> [Problem a]:
In the text on newspapers and social media, which two leaders of the Guardian invited readers to link from Comment-is-Free to their own blogs?

Shared control of ‘content’ makes visiting these sites compulsive and addictive. Their visitors are not a passive audience but ‘users’ with a big say in determining what they read and see — in effect, co-directors of content creation on their own behalf. On Google, they are looking at responses to search queries that they design themselves; searches as varied and frequent as they wish. The UK Press Gazette noted earlier this month that research by the Reuters Institute shows that ‘social media has overtaken print as a source of news in the UK and that Facebook is by far the most popular social network.’
How can newspapers steal some of Facebook’s thunder?
It is worth noting that The Guardian — in the first year or so after it launched its Comment-is-Free site about a decade ago — could have become far bigger and more powerful than Facebook is today if it had only stayed true to its original mission, in opening up its platform to readers.
What did the Guardian get right in its conception of Comment-is-Free?
It glimpsed the power and potential of symphysis. The newspaper’s leaders, notably Alan Rusbridger and the late Georgina Henry, invited readers commenting on its articles to create a community and virtual clubs with other commenters — by linking from Comment-is-Free to their own, personal blogs elsewhere on the web. This was symphysis put into practice. For example, someone passionate about cats could post links in a comment on a Guardian article about moggy ownership and mental health — to his Siamese cat blog, and perhaps his self-published coffee-table books of photographs on the subject. He could charm or challenge other Guardian site visitors, tempting them to click on his links with comments that amuse or annoy them — and, from their responses, gauge which segment of the paper’s readership, if any, contains his natural audience, and how large that audience might be. He would, in effect, be getting help from The Guardian with market research and publicity not easy to obtain in any other way. In return, cat-loving readers would boost the newspaper’s page views, magnetising new visitors and commenters who got wind of the discussion-in-progress.

> [Data supplied]:

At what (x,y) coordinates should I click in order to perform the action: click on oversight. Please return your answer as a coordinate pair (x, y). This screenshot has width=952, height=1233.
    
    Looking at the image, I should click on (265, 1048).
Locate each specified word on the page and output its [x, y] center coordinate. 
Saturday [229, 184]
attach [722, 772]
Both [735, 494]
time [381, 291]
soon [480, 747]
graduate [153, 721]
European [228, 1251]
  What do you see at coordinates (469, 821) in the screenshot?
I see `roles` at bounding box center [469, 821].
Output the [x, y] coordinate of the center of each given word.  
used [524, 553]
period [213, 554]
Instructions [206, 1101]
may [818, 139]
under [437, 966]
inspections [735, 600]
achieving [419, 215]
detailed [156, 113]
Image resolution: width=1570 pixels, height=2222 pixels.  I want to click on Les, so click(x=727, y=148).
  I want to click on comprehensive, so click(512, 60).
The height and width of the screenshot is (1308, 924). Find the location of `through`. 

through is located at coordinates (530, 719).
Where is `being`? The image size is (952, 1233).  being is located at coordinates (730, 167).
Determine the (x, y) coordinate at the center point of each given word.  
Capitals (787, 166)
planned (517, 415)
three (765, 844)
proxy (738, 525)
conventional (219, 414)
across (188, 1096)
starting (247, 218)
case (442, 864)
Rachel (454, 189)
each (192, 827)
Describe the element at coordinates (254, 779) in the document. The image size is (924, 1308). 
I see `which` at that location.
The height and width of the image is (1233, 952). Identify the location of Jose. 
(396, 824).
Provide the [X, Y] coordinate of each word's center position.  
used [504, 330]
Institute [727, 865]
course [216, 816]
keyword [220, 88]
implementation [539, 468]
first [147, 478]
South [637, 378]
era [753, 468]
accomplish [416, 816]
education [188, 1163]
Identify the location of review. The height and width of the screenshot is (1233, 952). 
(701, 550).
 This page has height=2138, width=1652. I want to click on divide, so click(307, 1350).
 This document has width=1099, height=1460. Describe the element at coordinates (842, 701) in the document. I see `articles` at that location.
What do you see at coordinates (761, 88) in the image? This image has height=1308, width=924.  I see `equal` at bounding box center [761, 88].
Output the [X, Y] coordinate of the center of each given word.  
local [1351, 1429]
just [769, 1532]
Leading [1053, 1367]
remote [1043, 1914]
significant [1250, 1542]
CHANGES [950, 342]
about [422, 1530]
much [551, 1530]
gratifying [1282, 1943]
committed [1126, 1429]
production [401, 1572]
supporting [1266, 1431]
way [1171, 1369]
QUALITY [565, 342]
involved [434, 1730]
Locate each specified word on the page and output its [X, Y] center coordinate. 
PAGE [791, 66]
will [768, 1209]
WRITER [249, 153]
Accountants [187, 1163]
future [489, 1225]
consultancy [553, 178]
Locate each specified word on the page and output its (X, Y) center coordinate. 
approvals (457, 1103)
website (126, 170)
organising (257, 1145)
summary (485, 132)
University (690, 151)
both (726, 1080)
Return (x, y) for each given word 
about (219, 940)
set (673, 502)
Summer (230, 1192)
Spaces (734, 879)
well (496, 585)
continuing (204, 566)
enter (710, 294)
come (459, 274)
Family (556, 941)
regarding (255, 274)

> [Problem b]:
Switch "center" to "middle" in the records, starting at the line that contains "production [401, 1572]" and ending at the line that contains "WRITER [249, 153]". Return only those lines, with nothing else changed.

> [Exercise response a]:
Alan Rusbridger and the late Georgina Henry.

> [Exercise response b]:
production [401, 1572]
supporting [1266, 1431]
way [1171, 1369]
QUALITY [565, 342]
involved [434, 1730]
Locate each specified word on the page and output its [X, Y] middle coordinate. 
PAGE [791, 66]
will [768, 1209]
WRITER [249, 153]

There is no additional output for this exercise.